Abstract

The Gruta da Furninha is a cave-site in Lower Jurassic limestones, of mainly marine genesis located at ~850 m SE of the Carvoeiro Cape, on the southern coast of the Peniche peninsula (central western mainland Portugal). The entrance gallery, situated in the middle of the cliff, is at ~15 m of altitude. This cave contained a rich and diverse fossiliferous set of Late Pleistocene vertebrates, distributed in several stratigraphic levels, currently housed at the Geological Museum of LNEG (Lisbon). The cave had a record of primitive human occupations documented by 106 Middle to Late Paleolithic artefacts, found in the lower lithostratigraphic unit (Pleistocene). It had also another human occupation in an upper unit (Neolithic, Holocene), where were found human skeleton elements and artefacts.

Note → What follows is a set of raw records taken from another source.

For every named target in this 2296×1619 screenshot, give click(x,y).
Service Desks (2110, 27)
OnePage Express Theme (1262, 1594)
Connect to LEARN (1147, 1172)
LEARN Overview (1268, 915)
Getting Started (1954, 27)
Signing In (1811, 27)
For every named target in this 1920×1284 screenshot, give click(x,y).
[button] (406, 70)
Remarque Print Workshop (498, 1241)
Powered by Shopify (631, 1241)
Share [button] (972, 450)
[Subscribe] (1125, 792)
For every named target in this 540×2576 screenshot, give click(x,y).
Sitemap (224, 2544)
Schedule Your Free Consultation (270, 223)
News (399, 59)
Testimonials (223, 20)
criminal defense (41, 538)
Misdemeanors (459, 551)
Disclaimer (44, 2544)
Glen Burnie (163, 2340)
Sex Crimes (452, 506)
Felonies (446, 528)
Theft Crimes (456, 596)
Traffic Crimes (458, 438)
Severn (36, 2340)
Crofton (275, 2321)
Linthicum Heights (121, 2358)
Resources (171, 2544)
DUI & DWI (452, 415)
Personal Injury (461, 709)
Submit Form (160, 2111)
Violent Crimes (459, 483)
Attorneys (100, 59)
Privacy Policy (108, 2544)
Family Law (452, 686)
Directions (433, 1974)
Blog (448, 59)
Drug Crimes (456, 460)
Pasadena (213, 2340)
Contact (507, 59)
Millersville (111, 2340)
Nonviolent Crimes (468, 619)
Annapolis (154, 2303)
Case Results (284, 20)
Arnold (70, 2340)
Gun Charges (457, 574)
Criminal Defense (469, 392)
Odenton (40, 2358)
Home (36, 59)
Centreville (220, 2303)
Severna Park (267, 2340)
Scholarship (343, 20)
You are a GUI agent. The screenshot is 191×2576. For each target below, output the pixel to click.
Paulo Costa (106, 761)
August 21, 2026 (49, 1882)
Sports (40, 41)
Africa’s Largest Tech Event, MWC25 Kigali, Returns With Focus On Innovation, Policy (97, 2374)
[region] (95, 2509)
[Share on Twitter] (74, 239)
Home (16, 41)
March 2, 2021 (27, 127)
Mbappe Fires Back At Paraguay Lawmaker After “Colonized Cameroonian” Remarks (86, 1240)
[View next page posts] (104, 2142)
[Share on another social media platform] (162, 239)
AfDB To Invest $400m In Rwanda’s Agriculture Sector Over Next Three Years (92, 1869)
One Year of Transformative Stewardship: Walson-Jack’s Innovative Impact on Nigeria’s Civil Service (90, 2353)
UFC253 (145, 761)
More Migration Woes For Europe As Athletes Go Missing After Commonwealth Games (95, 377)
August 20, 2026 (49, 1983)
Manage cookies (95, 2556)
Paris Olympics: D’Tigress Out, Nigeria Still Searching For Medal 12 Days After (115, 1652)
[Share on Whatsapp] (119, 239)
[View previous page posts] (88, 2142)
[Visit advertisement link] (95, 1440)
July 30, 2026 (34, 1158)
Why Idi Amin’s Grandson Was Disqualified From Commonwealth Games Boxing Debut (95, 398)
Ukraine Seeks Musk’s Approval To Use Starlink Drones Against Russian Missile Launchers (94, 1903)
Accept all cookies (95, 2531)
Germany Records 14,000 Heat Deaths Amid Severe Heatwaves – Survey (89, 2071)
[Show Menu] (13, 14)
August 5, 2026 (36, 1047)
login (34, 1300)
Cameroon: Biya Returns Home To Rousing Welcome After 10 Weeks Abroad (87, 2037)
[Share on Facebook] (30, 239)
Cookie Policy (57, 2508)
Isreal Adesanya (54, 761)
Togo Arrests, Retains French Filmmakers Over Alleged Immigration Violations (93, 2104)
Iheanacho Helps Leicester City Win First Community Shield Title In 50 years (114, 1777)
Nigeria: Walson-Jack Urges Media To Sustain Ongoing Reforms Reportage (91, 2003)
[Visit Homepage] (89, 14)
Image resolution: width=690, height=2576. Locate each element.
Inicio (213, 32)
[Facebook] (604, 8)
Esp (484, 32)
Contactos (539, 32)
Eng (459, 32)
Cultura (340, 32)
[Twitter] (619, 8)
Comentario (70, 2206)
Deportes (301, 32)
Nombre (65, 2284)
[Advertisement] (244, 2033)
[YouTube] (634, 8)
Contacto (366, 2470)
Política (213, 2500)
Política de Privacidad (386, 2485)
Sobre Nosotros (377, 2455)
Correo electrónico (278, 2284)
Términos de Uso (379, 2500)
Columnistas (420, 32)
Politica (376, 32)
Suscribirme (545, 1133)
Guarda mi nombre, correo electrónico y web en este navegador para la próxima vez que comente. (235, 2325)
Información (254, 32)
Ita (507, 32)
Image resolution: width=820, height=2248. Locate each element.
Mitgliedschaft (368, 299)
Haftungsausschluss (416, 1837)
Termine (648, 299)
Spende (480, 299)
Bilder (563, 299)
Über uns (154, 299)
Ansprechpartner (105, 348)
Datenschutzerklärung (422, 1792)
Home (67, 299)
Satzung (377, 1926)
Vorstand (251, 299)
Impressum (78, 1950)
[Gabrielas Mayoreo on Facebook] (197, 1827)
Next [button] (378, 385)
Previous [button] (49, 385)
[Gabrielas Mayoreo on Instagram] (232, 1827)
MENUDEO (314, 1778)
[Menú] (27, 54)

This study focuses on two teeth previously identified as crocodile, housed in collections of the Geological Museum in the assemblages of the Furninha Cave and on a set of five bones, housed at Centro Português de Geo-História e Pré-História (CPGP) collected in a marine terrace in the Furninha cliff. The occurrence of crocodile remains in the Upper Pleistocene of Portugal is not consistent with the fossil record of this period or with the environmental conditions associated with the fully marine paleoenvironments around Furninha Cave. A more detailed analysis of these teeth and their stratigraphic location, now supports that they are cetacean teeth with ~80 ka, which is consistent with the fossil association, depositional environments and climate conditions of the Late Pleistocene in mainland Portugal. To add to these two teeth, in 2017 in sedimentary field work in the marine terraces on the cliffs of the Gruta da Furninha, at the level of 4 to 7 m, found five bones remains, which could be carpal bones of marine mammals.